Exercise aim
A complete response lists each line of the data below that includes the word "Bilgeler".

═══ Given records

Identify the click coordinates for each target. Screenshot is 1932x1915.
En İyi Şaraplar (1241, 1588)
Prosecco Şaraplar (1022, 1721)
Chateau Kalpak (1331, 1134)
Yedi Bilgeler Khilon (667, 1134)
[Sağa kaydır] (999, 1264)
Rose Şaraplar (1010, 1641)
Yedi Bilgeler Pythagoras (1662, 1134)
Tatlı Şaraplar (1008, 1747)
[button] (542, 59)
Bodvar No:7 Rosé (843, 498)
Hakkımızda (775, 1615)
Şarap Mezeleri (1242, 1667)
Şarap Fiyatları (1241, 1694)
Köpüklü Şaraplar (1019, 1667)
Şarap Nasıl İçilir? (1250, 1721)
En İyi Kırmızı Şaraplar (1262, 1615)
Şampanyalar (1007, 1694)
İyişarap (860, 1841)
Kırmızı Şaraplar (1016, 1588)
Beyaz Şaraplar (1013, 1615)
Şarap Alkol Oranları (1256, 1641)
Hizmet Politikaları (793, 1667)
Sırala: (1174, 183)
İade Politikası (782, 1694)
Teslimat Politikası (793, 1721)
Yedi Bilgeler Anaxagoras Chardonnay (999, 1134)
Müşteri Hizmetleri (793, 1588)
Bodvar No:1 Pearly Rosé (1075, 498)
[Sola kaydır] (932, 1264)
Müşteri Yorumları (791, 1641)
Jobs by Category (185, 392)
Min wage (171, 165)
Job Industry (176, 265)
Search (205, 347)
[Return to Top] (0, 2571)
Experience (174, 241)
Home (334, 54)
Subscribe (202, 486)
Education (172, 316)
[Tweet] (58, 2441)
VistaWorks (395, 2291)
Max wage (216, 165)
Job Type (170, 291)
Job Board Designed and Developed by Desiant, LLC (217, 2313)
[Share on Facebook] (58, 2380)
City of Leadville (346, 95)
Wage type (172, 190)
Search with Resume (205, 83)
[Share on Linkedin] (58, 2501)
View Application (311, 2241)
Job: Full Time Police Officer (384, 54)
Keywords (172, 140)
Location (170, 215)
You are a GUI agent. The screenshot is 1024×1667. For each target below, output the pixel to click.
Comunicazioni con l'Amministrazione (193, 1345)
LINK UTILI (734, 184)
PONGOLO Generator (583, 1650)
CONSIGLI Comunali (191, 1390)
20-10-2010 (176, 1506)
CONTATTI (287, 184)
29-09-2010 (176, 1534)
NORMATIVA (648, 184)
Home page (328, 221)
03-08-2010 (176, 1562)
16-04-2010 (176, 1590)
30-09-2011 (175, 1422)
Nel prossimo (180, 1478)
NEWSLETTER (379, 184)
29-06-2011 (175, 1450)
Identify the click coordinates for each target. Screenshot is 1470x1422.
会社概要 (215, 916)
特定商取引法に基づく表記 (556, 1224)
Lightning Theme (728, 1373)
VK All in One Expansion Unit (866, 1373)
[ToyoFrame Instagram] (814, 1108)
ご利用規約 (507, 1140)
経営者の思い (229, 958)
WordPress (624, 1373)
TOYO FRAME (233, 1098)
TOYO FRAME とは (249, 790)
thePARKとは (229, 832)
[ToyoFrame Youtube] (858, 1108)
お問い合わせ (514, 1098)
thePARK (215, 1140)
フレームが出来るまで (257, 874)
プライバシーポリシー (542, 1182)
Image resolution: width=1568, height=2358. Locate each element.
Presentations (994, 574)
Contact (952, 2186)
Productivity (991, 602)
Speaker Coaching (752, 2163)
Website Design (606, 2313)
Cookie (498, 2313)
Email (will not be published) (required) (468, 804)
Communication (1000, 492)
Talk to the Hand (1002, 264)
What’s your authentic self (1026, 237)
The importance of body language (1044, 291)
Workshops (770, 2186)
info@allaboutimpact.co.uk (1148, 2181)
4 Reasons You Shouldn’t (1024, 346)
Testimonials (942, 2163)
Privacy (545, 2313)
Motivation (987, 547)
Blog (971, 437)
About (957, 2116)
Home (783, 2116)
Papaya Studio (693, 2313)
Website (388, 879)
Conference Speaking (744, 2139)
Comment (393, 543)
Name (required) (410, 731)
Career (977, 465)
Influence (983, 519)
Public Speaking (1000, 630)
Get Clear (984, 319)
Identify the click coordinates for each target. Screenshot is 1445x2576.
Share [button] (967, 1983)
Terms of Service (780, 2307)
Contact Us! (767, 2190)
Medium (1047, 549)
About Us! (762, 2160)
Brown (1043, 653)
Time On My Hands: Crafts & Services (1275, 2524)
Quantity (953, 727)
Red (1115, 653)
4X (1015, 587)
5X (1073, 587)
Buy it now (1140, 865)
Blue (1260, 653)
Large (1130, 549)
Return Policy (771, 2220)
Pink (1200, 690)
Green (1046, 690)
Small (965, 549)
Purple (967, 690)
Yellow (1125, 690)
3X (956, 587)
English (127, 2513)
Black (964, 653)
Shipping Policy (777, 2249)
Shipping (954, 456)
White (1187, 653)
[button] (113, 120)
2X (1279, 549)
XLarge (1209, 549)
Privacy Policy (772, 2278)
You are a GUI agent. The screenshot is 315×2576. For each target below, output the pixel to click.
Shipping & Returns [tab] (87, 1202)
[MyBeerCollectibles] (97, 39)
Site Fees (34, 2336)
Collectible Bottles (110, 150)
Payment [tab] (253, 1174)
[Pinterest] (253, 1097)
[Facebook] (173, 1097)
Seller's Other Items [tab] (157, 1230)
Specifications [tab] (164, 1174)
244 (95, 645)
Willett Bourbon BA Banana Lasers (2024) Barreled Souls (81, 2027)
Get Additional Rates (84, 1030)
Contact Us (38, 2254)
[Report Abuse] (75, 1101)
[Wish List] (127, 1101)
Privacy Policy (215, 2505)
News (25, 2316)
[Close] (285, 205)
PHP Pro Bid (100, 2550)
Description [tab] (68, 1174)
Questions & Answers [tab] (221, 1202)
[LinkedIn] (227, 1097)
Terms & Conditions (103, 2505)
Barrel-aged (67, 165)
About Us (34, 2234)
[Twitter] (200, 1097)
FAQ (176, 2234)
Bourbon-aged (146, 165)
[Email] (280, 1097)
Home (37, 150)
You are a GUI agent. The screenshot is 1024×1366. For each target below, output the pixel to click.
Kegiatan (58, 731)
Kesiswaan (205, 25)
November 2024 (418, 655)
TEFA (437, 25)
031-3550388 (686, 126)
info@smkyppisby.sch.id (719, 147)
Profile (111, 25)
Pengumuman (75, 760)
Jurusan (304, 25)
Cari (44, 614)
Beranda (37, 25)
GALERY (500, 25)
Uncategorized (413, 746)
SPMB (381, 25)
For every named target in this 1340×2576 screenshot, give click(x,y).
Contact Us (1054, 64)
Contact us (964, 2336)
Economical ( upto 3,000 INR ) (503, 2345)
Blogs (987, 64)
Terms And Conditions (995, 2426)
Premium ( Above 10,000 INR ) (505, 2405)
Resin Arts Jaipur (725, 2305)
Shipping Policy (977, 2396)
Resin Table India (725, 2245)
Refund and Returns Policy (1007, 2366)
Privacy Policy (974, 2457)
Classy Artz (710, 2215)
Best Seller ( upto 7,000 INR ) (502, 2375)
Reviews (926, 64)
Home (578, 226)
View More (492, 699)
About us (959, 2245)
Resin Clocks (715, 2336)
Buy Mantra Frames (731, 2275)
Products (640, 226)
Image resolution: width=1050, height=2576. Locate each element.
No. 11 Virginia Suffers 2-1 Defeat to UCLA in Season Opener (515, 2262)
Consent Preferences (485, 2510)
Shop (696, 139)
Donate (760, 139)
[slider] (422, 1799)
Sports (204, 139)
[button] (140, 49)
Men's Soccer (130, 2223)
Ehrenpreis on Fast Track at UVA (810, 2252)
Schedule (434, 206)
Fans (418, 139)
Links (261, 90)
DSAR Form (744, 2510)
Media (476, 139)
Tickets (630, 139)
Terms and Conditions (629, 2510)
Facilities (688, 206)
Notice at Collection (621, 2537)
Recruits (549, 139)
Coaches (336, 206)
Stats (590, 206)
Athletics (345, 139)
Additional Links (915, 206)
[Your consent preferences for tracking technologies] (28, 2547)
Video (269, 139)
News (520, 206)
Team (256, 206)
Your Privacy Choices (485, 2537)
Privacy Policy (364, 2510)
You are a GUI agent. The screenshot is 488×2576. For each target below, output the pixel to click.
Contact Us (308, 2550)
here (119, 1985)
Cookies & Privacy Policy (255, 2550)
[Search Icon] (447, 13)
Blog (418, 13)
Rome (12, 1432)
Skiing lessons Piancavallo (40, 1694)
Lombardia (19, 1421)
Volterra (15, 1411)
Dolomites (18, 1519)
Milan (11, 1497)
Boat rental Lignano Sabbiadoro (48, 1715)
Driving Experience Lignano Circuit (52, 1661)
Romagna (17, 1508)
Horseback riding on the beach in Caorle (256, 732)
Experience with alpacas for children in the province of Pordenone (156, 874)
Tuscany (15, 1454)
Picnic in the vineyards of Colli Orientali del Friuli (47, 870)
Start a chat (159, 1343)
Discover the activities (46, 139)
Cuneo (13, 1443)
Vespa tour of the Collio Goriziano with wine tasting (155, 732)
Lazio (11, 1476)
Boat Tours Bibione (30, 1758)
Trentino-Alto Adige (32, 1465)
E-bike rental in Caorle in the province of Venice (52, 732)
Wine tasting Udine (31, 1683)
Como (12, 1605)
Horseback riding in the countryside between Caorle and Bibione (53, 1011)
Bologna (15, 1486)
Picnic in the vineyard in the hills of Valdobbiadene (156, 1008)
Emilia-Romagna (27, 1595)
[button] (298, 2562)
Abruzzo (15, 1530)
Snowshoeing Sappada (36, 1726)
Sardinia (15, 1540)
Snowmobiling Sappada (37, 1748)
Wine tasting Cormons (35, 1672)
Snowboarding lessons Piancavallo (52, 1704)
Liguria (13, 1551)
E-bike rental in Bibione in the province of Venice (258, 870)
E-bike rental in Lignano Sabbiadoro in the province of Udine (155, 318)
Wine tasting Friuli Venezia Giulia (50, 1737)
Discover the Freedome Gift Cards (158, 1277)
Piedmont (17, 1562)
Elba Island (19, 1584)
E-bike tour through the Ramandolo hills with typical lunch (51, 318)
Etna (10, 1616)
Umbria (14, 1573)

══════

Answer section
Yedi Bilgeler Khilon (667, 1134)
Yedi Bilgeler Pythagoras (1662, 1134)
Yedi Bilgeler Anaxagoras Chardonnay (999, 1134)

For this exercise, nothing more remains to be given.